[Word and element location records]
......

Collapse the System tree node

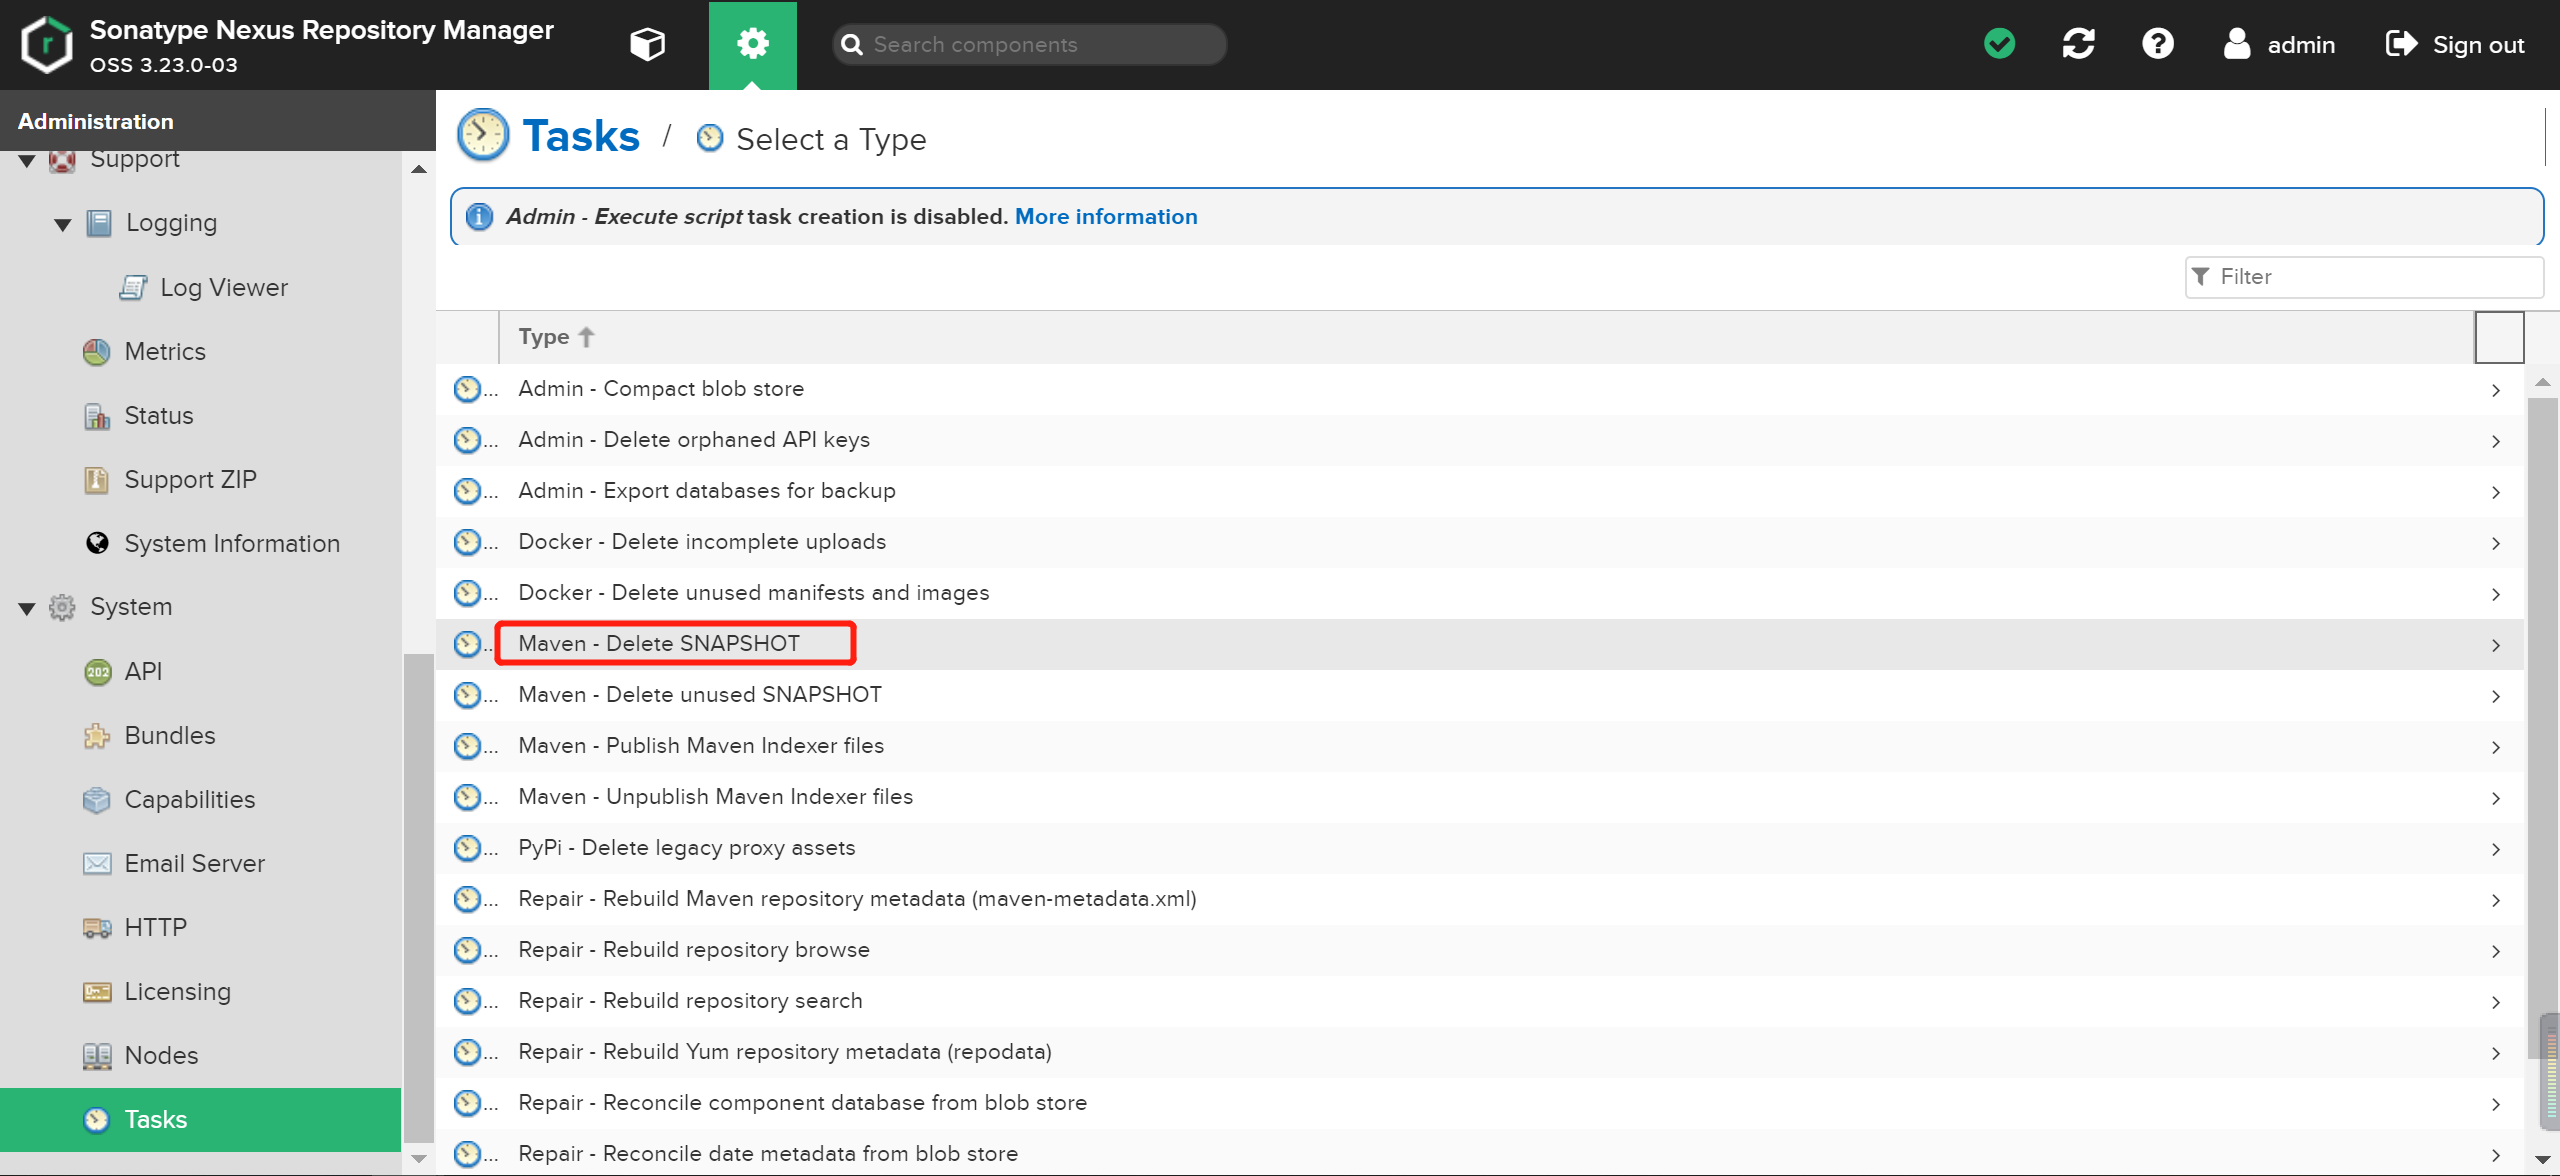[27, 608]
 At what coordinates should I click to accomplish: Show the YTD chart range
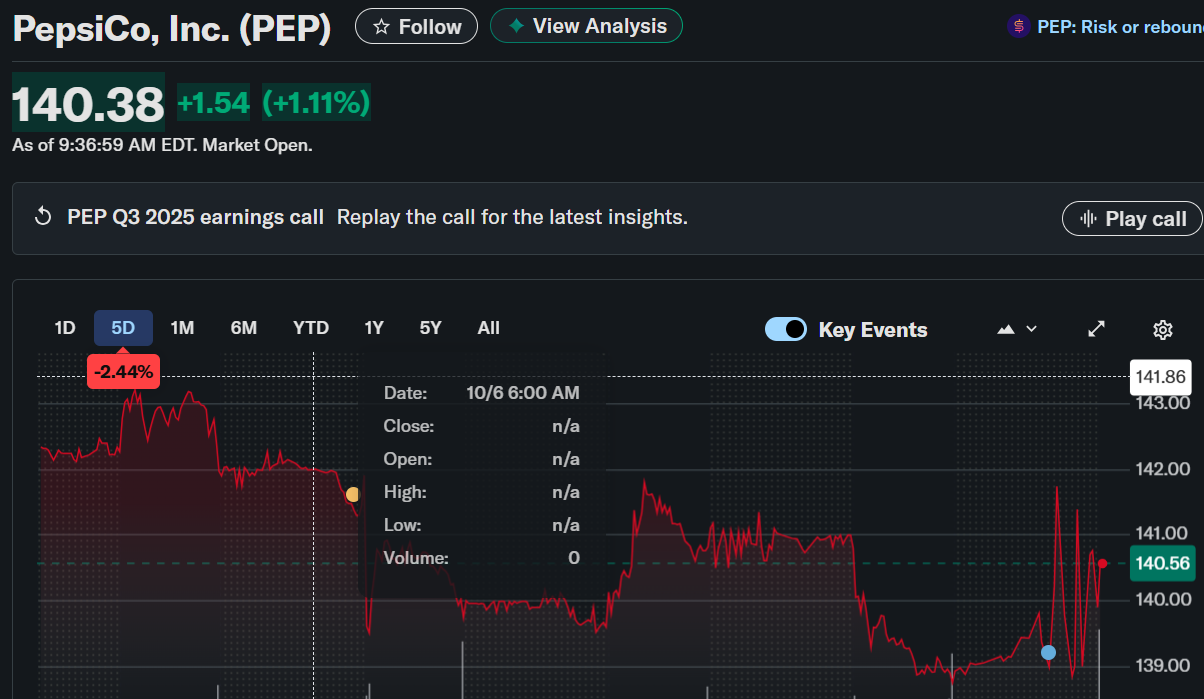point(311,328)
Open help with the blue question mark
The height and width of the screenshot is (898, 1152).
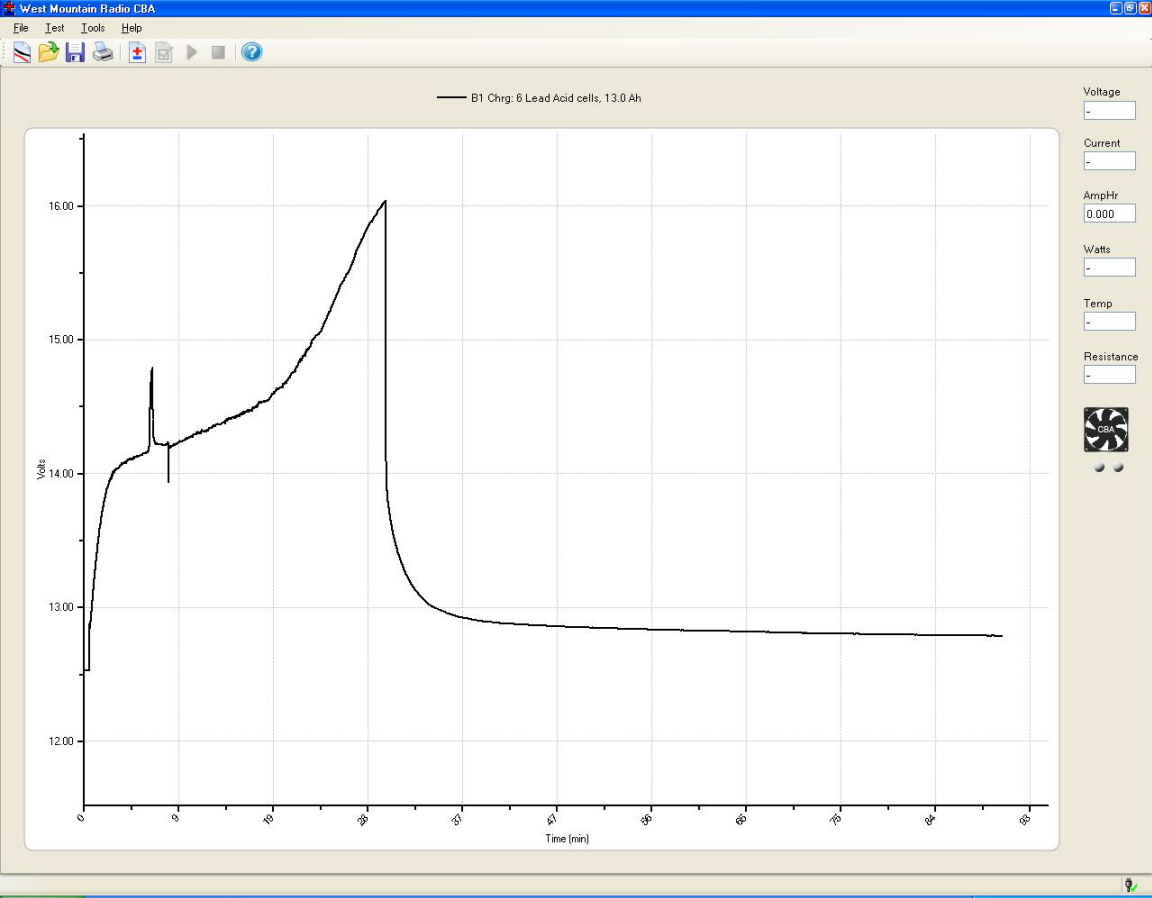pyautogui.click(x=252, y=52)
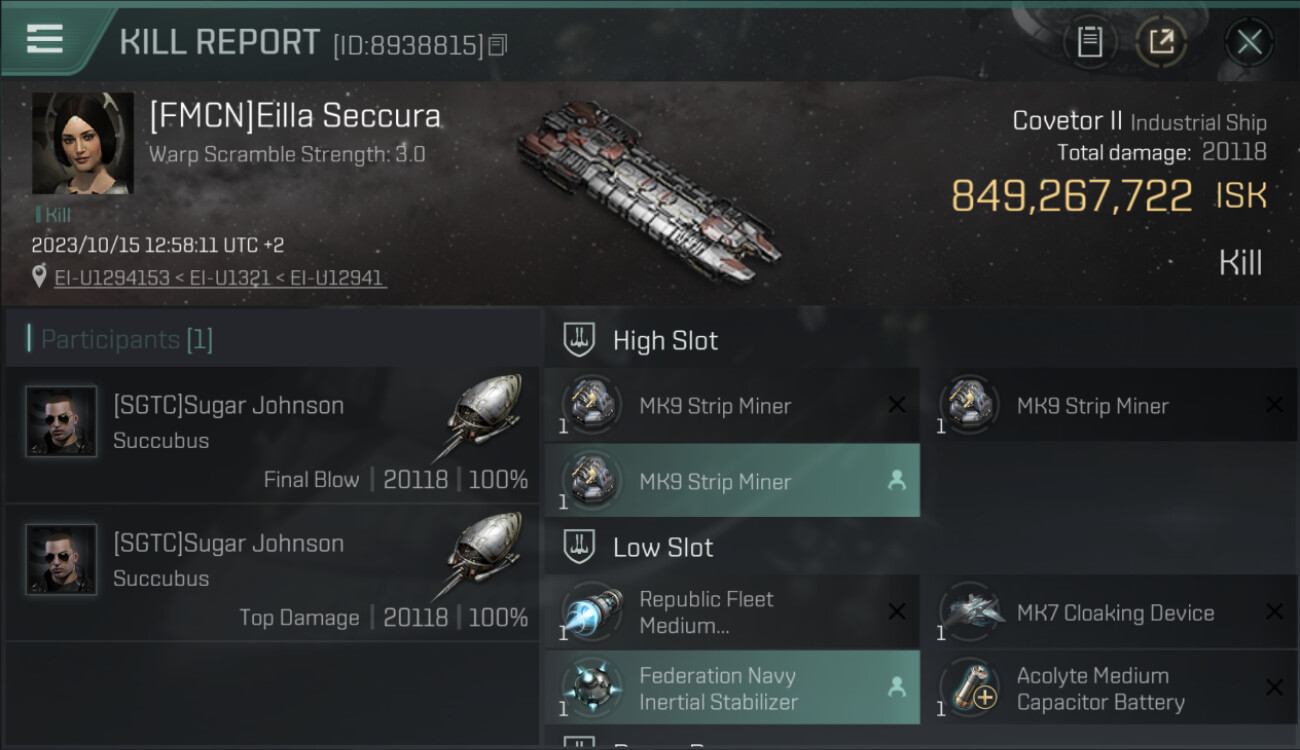Select the Participants tab
This screenshot has width=1300, height=750.
click(120, 340)

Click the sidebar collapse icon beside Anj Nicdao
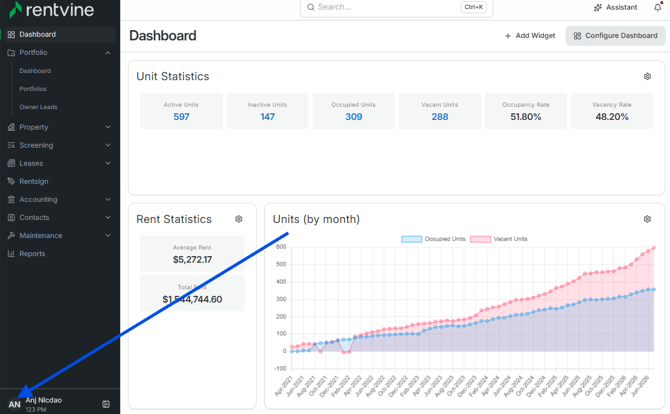click(106, 404)
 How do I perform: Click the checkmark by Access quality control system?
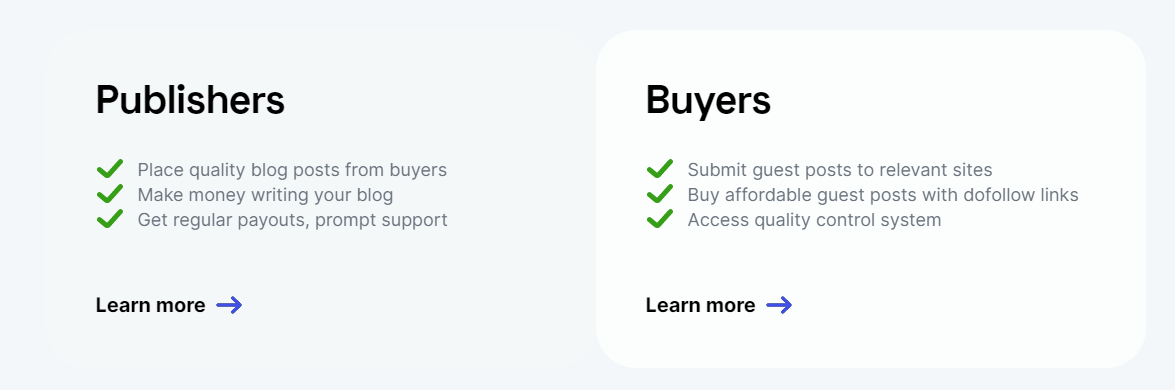pyautogui.click(x=659, y=219)
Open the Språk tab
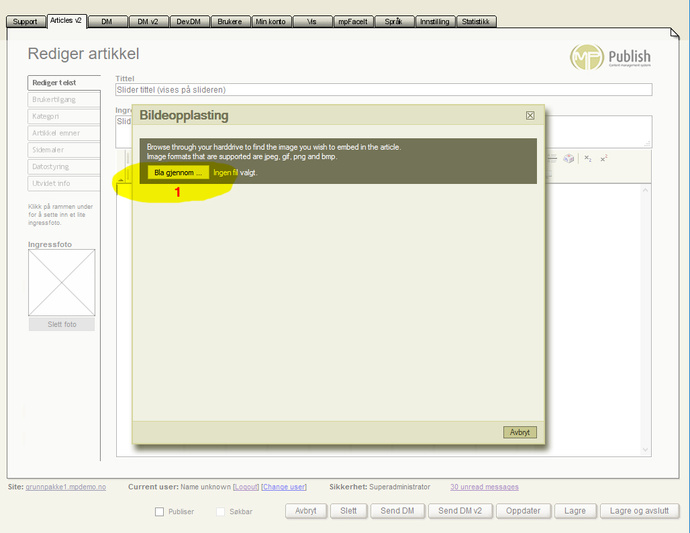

......

__Task details__.
Copy out every line of the material word for word, leaving out the pictures.

__Reply to the exercise__.
Collapse the System tree node

[27, 608]
 At what coordinates should I click to accomplish: Show the YTD chart range
point(311,328)
Open help with the blue question mark
The height and width of the screenshot is (898, 1152).
pyautogui.click(x=252, y=52)
Select the Participants tab
This screenshot has width=1300, height=750.
click(120, 340)

Click the sidebar collapse icon beside Anj Nicdao
click(106, 404)
 How do I perform: Click the checkmark by Access quality control system?
pyautogui.click(x=659, y=219)
Open the Språk tab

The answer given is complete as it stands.